# Thinking about animal personalities again....



## finnfinnfriend (Feb 3, 2012)

It's so interesting to me how different types of animals have different capacities for friendliness and/or affection and love. I originally thought mammals were the most affectionate, then birds, then reptiles, then amphibians, then fish. But through my experience....I've been wrong.....

For example, my hamster really couldn't care less whether I'm alive or dead, but my bird thrives on attention....and idk if my betta is capable of love or affection, but he is certainly capable of being friendly with me (at least from my perspective) because he comes right up to the front of the tank when I walk up to it to look at him

Now, I've had frogs, and they don't seem interested in people AT ALL. way less than my fish and a bit less than my hamster. 

I've never owned my own reptile but it seems like they are not capable of love...I think some just like being held because we are warm....but i don't know for sure...

What are your thoughts on this subject?


----------



## Laki (Aug 24, 2011)

Animals raised in captivity are capable of many unnatural behaviors not associated with their species. I don't think I'm wrong to say that dogs make better people than some people!! lol 

Cats, I don't know. My cat is the spawn of Satan so I don't believe he thinks much of us half the time. 

I think scientifically, some reps and fish are incapable of feeling empathy (which apparantly is the most important emotion for human companionship and why dogs are revered so much)

Not sure about birds, but some parrots have the mentality of a three year old human and that's enough proof for me. 

Elephants feel love. Intense love and compassion for their family members. 

Dolphins, the only wild animal that well- "mates" for pleasure are intelligent enough to feel love and stuff for each other. 

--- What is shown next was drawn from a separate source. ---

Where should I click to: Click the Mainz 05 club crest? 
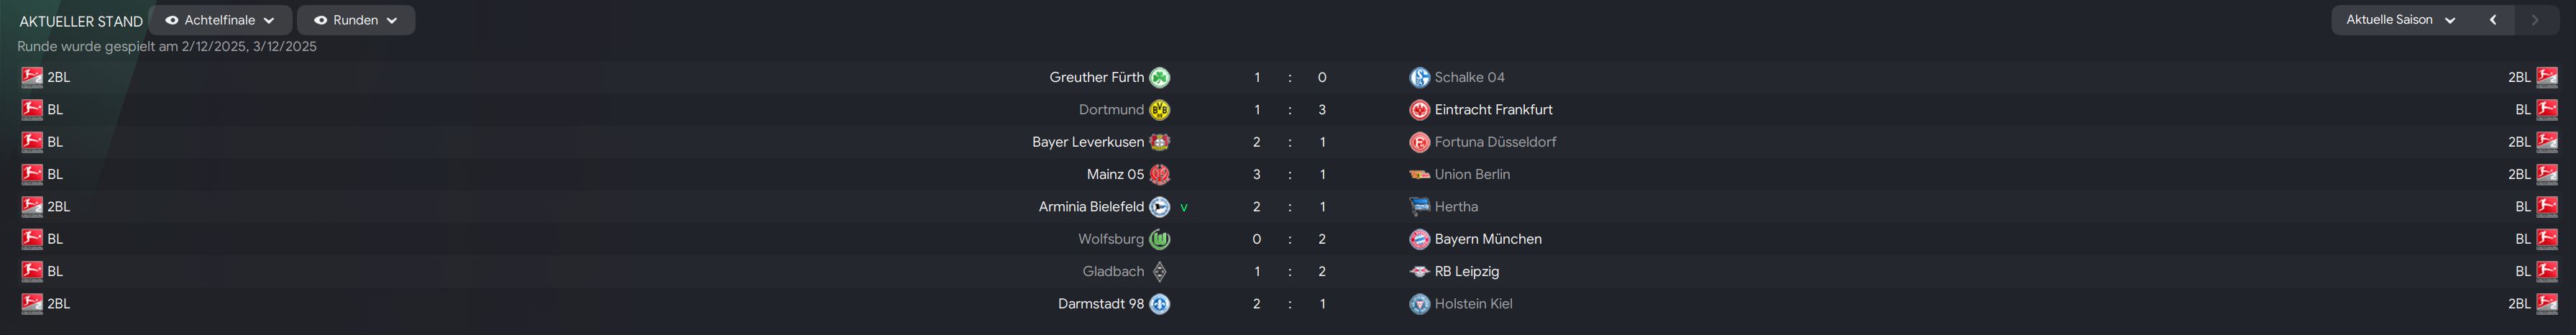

But I'm no biologist. I just love the relationship we have with the pets we keep and love. I have to, to keep a house over this cats head and feed him daily -_- He doesn't care.


----------



## MollyJean (Dec 29, 2009)

Oh come on, he's never rubbed up against your leg or just mewed at you for no reason? Mine do that all the time. And I know for a fact cats can feel fear, so I don't see why they can't feel pleasure. Miko kitten is scared of storms.. so she comes to sit on my chest or hides in my shirt when it's storming. For comfort, I think, or she would go to the basement like she used to.

Fish... I don't think they can love. love is a human concept. But I do think they can recognize that people are the source of good things, food, clean water, toys and activity. They do live pretty boring lives without us. So even if they can't "love" us, they do appreciate us, in their own way. At least some fish, anyways.. Zebra Danios... are morons. bloody morons.


----------



## betta lover1507 (Aug 6, 2011)

i have snakes, the best one will be boa's and ball pythons :3 we have a female ball python named melissa, and SHE LOVESS ATTENTION, no i mean when someone comes into the room she is in, she gets all excited and starts rubbing her head on the glass and stuff X3 she is sooo adorable!! i snuggle with her all the time, her favorite thing is being around my brothers guitars and necks, since she like the vibration  she is like a puppy dog, and loves other snakes as well. she even was helping a snake that had mite :3 she would soak in the water and let the water drip on the other snake, though sadly that snake passed away.
she is very lovely, and we call her "the great melissa" XD she doesn't even mess with fish. my brother had a CT betta, and she would just drink the water totally ignoring the betta :\ (our snakes like fish water, i really don't know why) then she does this creepy thing where she'll stare at you for like 20 minutes even though we pet her head, she just doesn't move and stand completely still staring at you am like "uhh, she's scaring me" XP
but snakes do love people as long you give them lots of love and attention, especially if you get them young.
here's a pic of melissa:


----------



## Olympia (Aug 25, 2011)

It's important to consider that we're looking at this through a captive animal point of view. There is no need to compete, no worries over food, or getting eaten. Animals aren't starving, or terrified. That's when emotions come in play with them. Of course, many a time animals will not show any sort of "magical bond" with people, simply because they are animals, and they don't have to love everyone.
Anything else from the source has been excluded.